• **REQUIRED ACTION**
Could you return every line of the records below that contains the word "width"?

• **RECORDS TO USE**
━━━━━━━━

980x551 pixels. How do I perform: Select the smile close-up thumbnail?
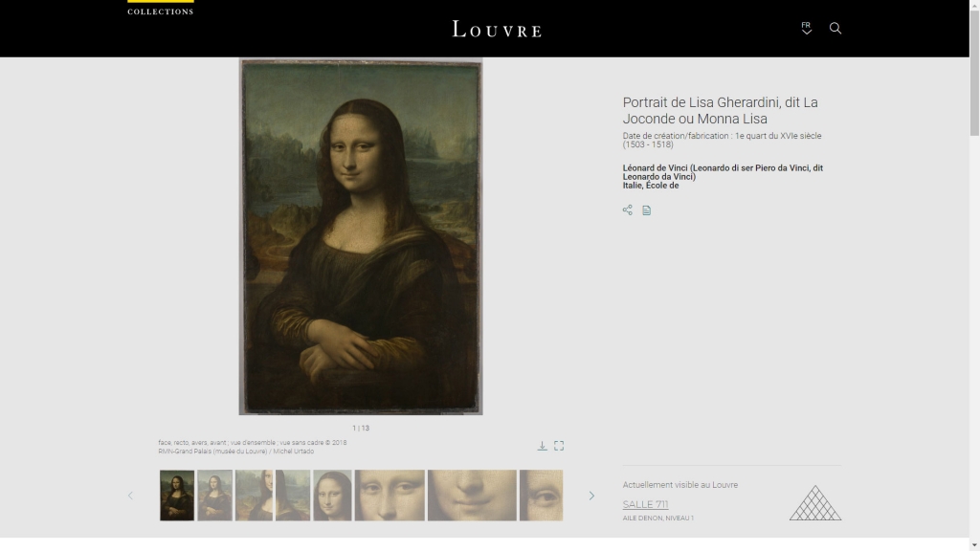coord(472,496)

━━━━━━━━

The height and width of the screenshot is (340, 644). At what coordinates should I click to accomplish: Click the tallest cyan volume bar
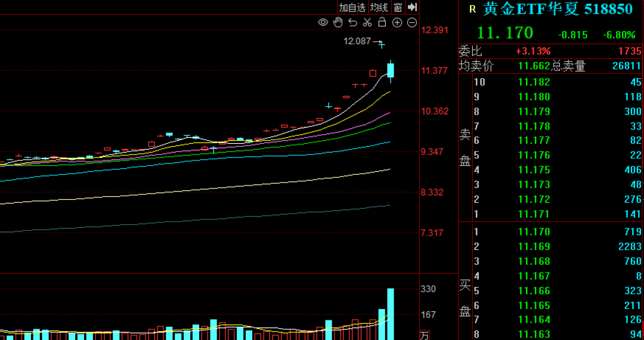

━━━━━━━━

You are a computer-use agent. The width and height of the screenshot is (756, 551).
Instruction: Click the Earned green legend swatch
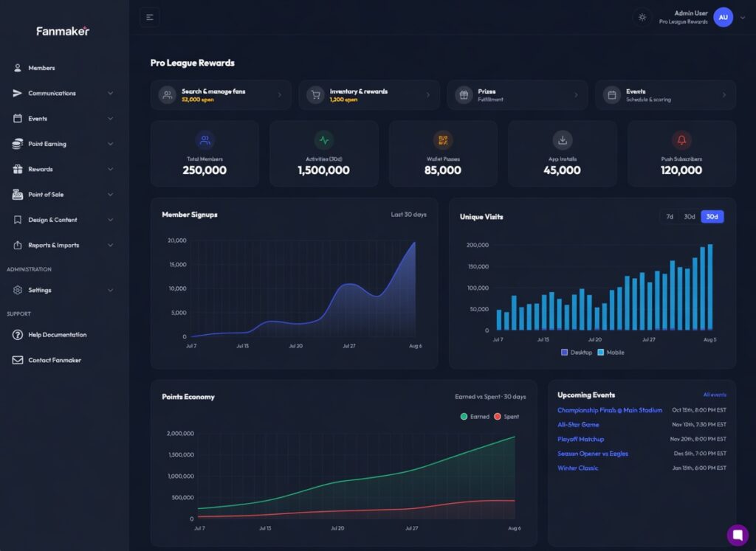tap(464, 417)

━━━━━━━━

• **RESULT OF THIS TASK**
The height and width of the screenshot is (340, 644). At what coordinates should I click to accomplish: Click the tallest cyan volume bar
You are a computer-use agent. The width and height of the screenshot is (756, 551).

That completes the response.